[begin Provided data]

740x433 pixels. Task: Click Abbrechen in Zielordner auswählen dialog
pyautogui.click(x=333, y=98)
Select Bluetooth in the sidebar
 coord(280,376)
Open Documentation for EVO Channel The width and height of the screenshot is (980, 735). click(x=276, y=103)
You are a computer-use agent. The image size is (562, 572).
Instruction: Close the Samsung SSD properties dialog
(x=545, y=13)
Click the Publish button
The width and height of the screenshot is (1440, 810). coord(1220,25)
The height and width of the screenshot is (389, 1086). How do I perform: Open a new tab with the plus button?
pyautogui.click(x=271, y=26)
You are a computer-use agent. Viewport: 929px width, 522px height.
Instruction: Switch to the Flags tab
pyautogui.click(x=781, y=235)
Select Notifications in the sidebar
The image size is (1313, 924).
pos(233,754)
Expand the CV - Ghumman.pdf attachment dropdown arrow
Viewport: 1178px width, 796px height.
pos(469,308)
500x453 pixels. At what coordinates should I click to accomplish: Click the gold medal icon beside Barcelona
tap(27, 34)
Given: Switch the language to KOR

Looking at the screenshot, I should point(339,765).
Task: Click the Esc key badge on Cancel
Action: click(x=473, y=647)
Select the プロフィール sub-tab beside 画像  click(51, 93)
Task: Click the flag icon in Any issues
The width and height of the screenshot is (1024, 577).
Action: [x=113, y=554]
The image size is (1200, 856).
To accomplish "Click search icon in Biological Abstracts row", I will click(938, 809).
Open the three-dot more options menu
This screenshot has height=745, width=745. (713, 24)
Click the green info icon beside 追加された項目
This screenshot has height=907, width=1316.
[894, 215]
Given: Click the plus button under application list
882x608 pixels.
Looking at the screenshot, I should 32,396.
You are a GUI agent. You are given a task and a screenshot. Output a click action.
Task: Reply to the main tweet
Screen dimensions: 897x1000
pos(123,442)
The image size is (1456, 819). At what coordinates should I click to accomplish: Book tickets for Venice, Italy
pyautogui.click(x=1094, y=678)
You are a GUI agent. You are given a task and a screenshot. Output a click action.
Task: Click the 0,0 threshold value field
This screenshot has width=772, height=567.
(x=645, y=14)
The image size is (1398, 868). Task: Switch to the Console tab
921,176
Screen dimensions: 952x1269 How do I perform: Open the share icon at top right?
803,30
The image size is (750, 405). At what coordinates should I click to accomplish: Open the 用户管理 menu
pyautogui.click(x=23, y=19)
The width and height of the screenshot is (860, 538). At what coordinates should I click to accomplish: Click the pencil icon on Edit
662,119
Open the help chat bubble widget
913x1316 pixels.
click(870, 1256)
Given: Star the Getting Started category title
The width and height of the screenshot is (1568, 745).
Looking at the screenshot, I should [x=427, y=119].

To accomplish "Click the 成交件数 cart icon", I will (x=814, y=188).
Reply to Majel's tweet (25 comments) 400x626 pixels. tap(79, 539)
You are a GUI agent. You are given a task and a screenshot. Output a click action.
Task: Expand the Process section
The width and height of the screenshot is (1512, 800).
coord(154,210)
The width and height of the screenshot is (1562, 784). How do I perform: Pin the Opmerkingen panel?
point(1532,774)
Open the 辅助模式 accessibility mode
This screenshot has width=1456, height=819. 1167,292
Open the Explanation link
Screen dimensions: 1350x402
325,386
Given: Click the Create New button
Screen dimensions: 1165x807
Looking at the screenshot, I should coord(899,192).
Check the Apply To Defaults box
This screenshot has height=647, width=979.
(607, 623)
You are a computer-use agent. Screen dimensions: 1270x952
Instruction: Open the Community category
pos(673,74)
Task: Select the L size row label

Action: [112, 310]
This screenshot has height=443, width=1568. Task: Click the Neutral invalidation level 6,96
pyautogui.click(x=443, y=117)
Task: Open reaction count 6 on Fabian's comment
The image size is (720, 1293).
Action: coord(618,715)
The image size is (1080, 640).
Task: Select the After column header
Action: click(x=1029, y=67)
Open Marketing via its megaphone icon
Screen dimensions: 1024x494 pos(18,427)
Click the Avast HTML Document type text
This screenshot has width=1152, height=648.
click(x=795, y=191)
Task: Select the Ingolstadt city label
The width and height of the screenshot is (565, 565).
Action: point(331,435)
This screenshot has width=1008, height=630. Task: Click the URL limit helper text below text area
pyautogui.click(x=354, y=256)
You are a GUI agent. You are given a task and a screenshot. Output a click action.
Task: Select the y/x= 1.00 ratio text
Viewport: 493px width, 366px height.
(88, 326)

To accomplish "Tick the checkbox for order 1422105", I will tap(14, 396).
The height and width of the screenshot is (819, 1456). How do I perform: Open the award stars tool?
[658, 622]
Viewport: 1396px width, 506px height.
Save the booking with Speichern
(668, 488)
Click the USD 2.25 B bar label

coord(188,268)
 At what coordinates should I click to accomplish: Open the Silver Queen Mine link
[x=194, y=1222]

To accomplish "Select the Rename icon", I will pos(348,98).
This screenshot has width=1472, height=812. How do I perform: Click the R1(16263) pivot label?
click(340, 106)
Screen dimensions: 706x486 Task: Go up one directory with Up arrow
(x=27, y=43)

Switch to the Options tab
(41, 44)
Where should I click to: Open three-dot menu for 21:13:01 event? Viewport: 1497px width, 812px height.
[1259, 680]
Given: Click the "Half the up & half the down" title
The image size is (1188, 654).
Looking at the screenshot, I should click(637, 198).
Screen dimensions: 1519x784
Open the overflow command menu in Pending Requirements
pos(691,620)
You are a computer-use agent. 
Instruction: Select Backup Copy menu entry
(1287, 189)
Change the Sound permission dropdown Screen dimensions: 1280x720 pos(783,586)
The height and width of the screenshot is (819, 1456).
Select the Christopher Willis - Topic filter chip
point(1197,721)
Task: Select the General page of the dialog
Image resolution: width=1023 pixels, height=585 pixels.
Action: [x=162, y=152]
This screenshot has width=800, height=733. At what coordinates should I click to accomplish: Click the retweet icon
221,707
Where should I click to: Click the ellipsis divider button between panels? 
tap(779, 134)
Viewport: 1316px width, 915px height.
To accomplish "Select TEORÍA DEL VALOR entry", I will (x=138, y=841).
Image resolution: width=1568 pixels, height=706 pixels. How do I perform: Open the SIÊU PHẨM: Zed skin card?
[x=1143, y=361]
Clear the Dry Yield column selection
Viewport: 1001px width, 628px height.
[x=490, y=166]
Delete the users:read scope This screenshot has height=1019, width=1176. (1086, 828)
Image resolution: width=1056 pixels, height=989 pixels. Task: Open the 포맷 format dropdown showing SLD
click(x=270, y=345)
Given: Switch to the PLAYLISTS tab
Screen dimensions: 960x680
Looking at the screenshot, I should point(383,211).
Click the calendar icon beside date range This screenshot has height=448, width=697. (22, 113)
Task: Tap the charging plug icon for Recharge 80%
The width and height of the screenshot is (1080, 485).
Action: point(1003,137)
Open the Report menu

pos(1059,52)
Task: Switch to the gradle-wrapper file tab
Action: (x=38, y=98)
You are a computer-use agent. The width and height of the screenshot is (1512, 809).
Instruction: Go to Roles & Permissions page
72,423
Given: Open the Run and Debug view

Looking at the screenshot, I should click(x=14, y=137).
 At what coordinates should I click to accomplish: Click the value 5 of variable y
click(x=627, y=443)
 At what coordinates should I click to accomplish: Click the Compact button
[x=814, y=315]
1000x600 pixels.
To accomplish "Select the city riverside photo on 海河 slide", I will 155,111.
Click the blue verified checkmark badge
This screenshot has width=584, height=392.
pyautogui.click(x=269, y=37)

[end Provided data]

- _To do_: Which lines of the records above contain the string "link"? Gather each one and copy it out.

- _Problem solution_:
Open the Explanation link
 At what coordinates should I click to accomplish: Open the Silver Queen Mine link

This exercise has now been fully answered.